YOUR ASSIGNMENT:
Only the lines running from the line with "1872) (71, 1649)" to the end of the records below belong in the answer, each copied exactly.

[Collected data]
--- --- ---

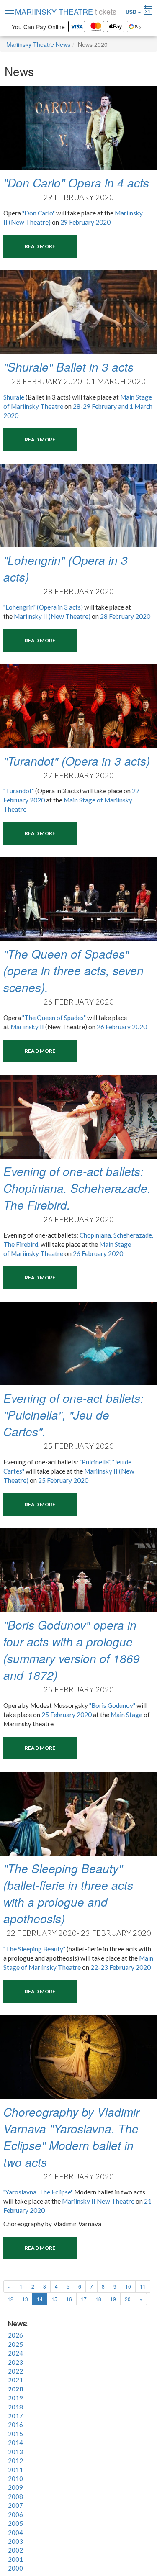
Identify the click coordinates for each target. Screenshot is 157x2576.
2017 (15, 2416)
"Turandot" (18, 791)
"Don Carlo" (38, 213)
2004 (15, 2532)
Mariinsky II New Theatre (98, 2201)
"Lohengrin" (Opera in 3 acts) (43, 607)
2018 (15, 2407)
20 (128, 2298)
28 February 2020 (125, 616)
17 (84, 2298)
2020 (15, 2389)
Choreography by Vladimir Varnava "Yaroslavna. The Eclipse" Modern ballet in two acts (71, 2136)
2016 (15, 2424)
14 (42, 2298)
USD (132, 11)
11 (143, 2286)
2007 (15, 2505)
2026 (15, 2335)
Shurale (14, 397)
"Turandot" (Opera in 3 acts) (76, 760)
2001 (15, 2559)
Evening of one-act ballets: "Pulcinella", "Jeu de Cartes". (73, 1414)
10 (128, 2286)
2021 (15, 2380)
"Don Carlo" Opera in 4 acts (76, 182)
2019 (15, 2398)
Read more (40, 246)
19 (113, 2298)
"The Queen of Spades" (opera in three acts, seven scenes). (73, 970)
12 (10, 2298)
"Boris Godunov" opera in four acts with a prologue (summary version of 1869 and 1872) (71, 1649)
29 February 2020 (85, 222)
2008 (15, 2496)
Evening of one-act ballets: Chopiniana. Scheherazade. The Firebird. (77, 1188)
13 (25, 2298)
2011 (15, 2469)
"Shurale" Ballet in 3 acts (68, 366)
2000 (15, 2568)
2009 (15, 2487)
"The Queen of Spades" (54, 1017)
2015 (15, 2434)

--- --- ---

FINISHED TASK:
"Boris Godunov" opera in four acts with a prologue (summary version of 1869 and 1872) (71, 1649)
29 February 2020 (85, 222)
2008 (15, 2496)
Evening of one-act ballets: Chopiniana. Scheherazade. The Firebird. (77, 1188)
13 (25, 2298)
2011 (15, 2469)
"Shurale" Ballet in 3 acts (68, 366)
2000 (15, 2568)
2009 (15, 2487)
"The Queen of Spades" (54, 1017)
2015 (15, 2434)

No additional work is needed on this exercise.